(Beginning of SUPPLIED DATA)

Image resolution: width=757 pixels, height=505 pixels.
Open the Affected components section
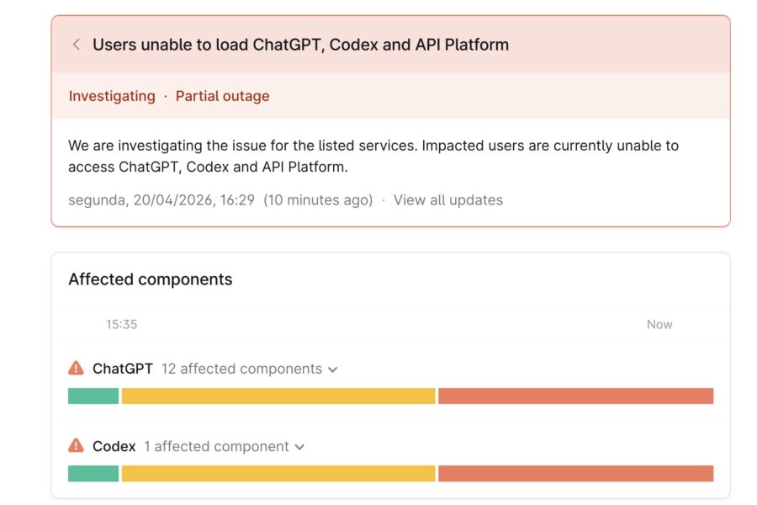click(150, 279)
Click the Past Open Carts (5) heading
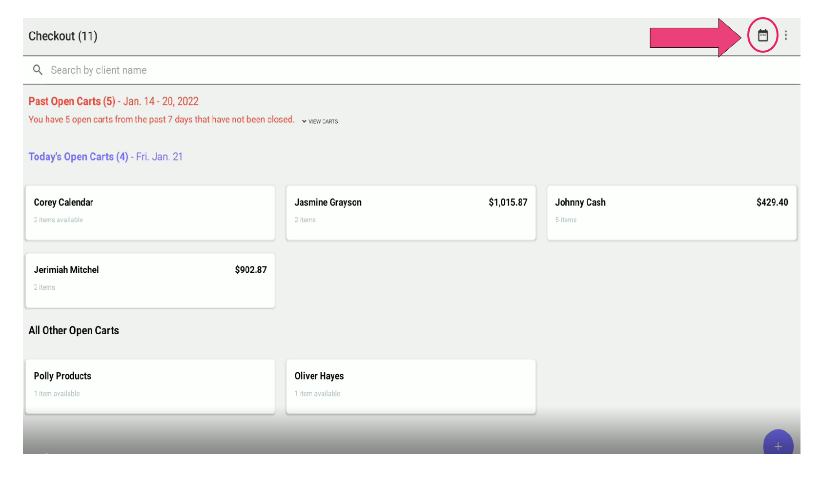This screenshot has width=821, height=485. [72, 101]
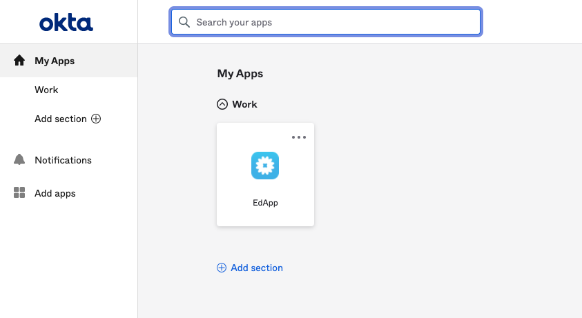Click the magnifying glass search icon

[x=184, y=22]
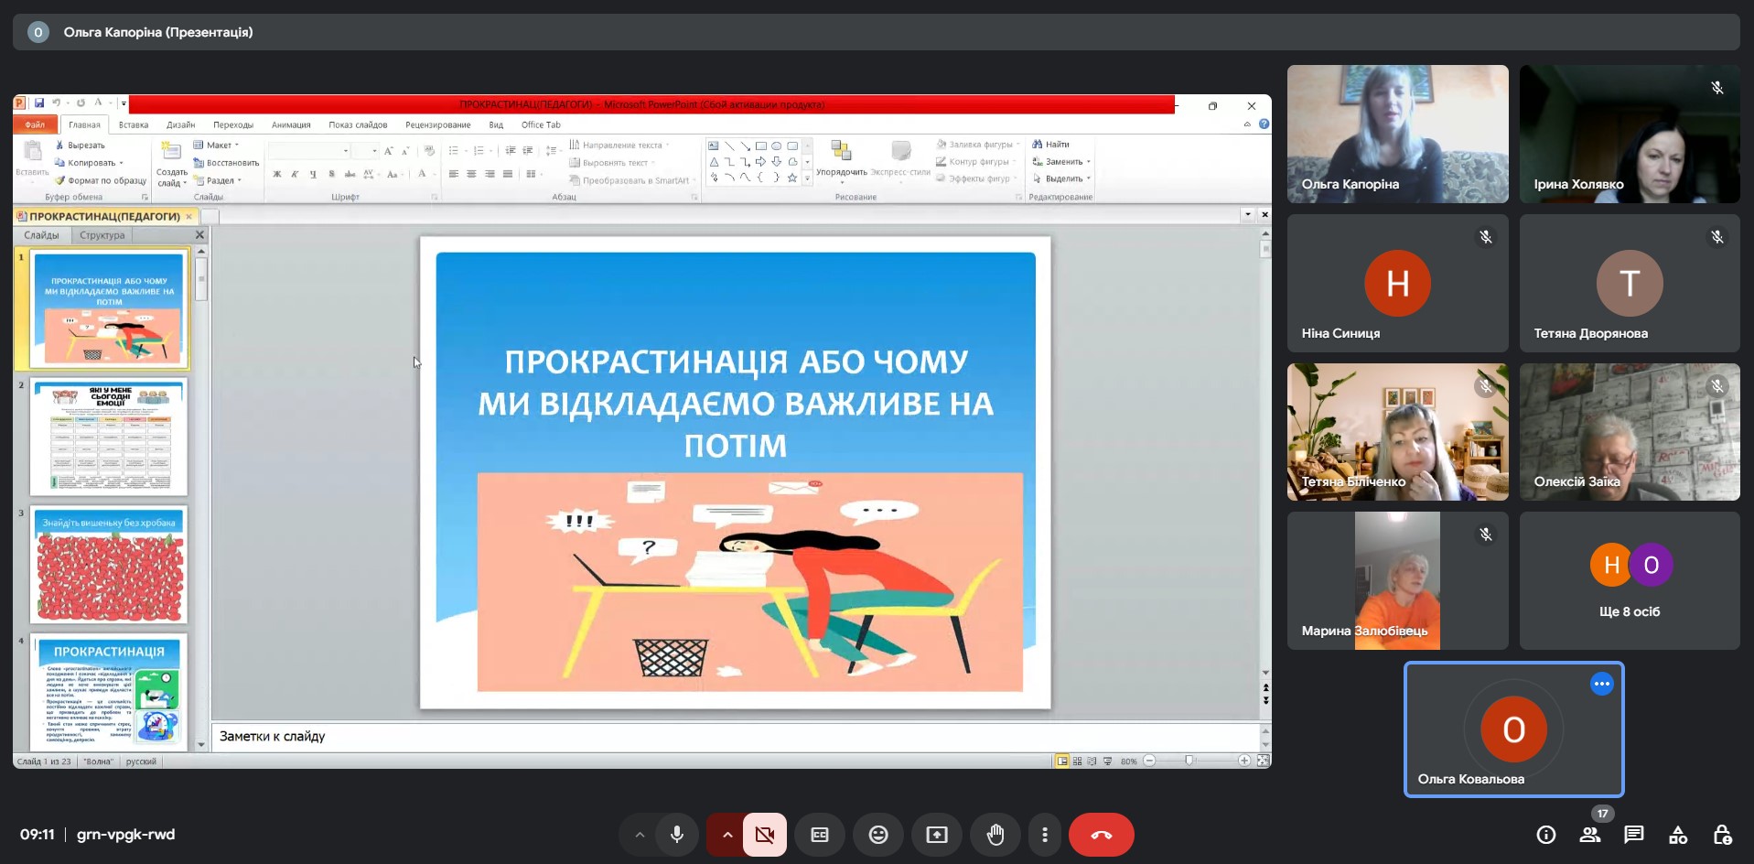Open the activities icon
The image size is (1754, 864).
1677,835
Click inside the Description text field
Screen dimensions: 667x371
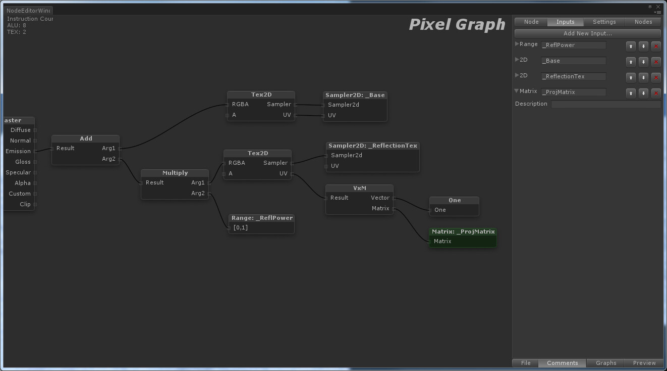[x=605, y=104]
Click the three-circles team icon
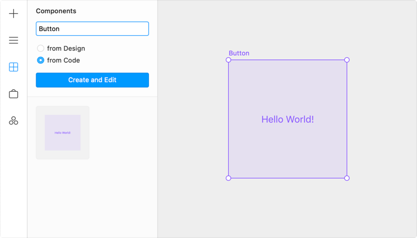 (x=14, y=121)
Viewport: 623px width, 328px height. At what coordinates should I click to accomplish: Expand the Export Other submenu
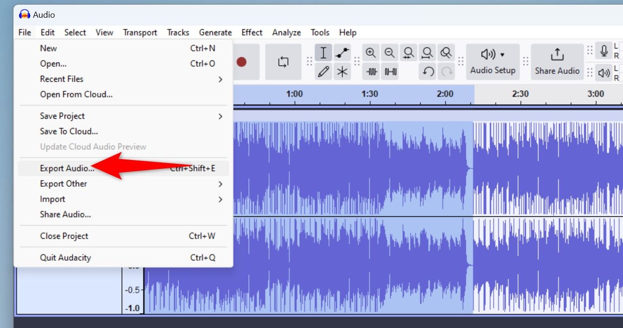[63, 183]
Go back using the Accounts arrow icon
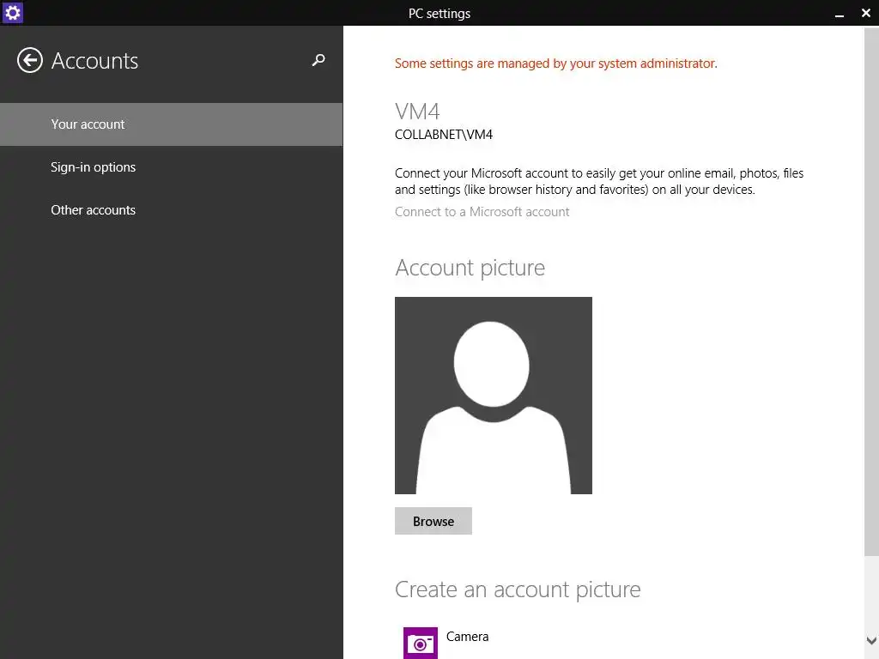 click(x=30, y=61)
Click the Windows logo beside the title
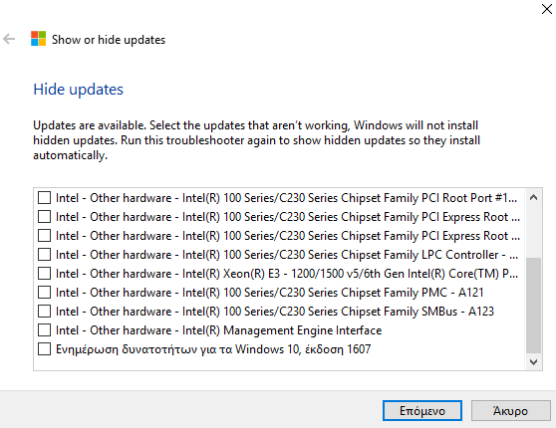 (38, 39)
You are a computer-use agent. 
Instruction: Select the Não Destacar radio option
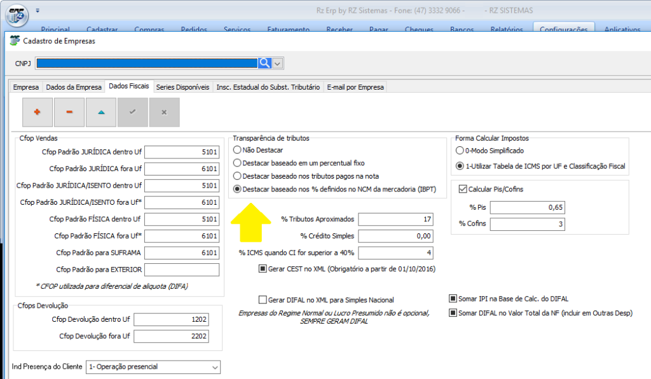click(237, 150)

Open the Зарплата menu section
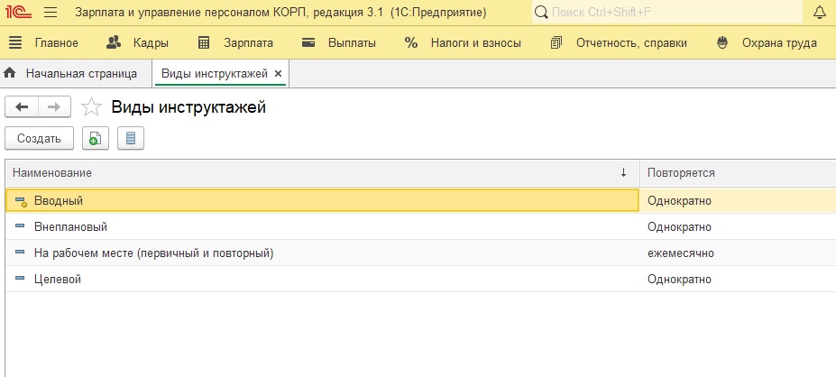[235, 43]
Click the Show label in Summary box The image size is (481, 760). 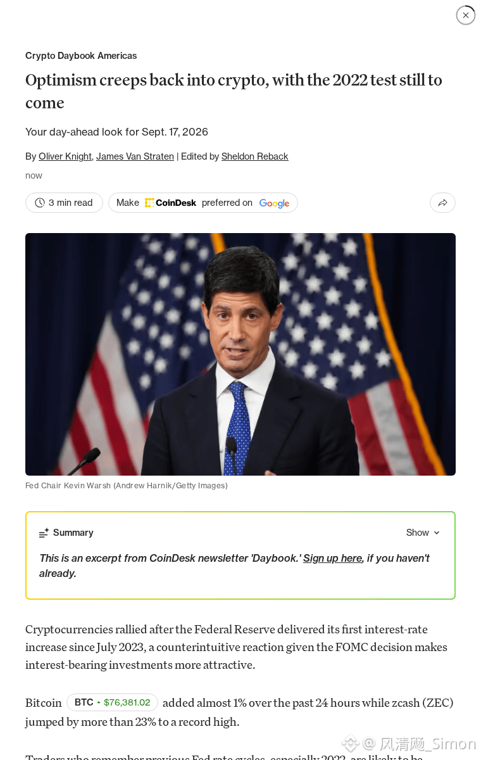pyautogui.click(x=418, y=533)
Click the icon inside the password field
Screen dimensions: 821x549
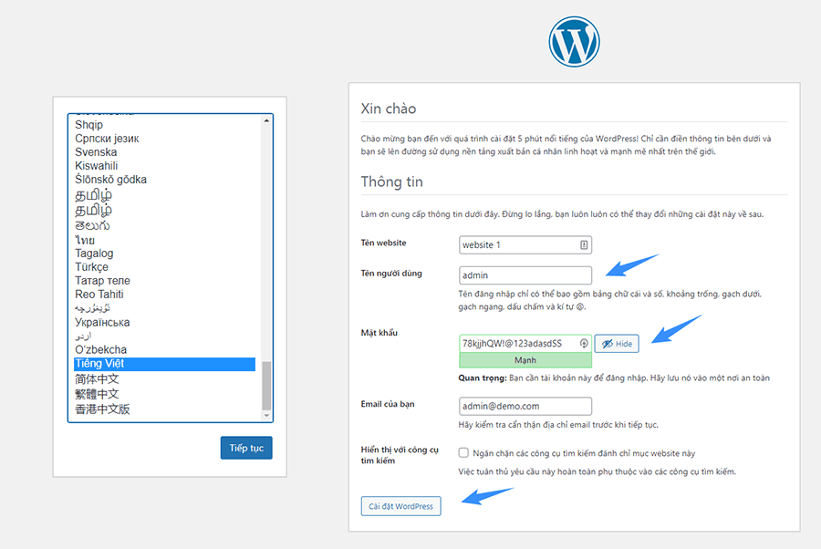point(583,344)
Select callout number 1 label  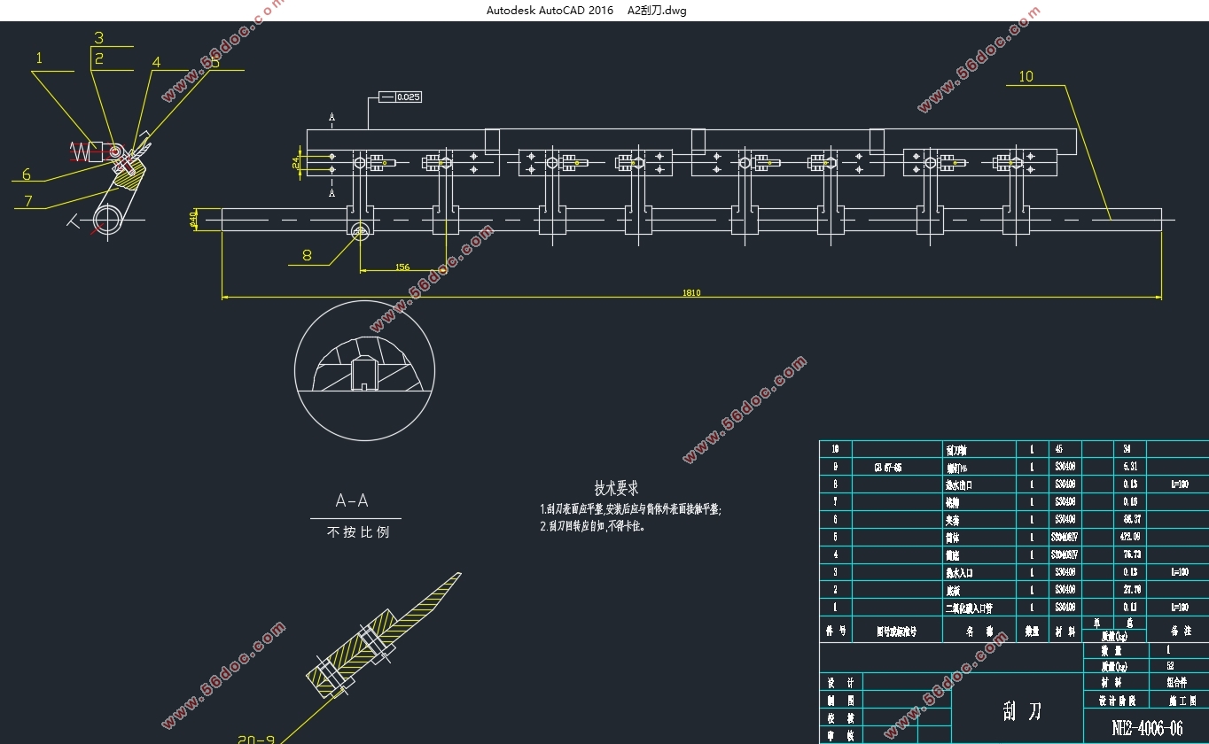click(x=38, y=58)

(End of SUPPLIED DATA)

» **GOAL OF THE EXERCISE**
For every line in the listing above that mentions the word "field", make a copy.

» **TASK RESULT**
Click inside the Description text field
Click the icon inside the password field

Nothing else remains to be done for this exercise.